***** DATA PROVIDED *****
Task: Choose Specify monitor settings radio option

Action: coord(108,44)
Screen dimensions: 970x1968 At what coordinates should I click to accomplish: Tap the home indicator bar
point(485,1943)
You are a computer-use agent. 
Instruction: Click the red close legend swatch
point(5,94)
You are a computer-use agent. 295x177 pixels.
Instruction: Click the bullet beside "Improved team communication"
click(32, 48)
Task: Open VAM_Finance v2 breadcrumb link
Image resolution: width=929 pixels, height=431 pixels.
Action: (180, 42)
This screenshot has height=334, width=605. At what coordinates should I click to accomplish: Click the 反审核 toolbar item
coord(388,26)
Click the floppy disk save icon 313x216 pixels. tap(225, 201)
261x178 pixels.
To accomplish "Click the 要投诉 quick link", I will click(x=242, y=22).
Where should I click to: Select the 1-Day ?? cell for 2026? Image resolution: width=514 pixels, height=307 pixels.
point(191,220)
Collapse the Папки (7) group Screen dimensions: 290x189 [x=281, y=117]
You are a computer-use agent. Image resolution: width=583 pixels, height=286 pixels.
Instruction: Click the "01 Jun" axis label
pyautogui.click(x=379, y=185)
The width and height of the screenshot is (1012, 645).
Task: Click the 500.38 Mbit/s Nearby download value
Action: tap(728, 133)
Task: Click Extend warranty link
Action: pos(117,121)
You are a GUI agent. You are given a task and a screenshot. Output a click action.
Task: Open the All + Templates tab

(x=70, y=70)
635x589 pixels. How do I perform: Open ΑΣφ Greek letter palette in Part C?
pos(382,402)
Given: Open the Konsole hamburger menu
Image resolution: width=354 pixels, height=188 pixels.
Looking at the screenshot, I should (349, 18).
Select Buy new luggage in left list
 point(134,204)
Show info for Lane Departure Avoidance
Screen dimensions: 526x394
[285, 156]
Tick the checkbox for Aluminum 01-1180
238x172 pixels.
*****
| WORK INSTRUCTIONS |
A complete answer reproduces every line of the records in which the word "computer" occurs.

| RESPONSE |
You are a computer-use agent. 
You are a computer-use agent. 295x177 pixels.
You are a computer-use agent. Image resolution: width=583 pixels, height=286 pixels.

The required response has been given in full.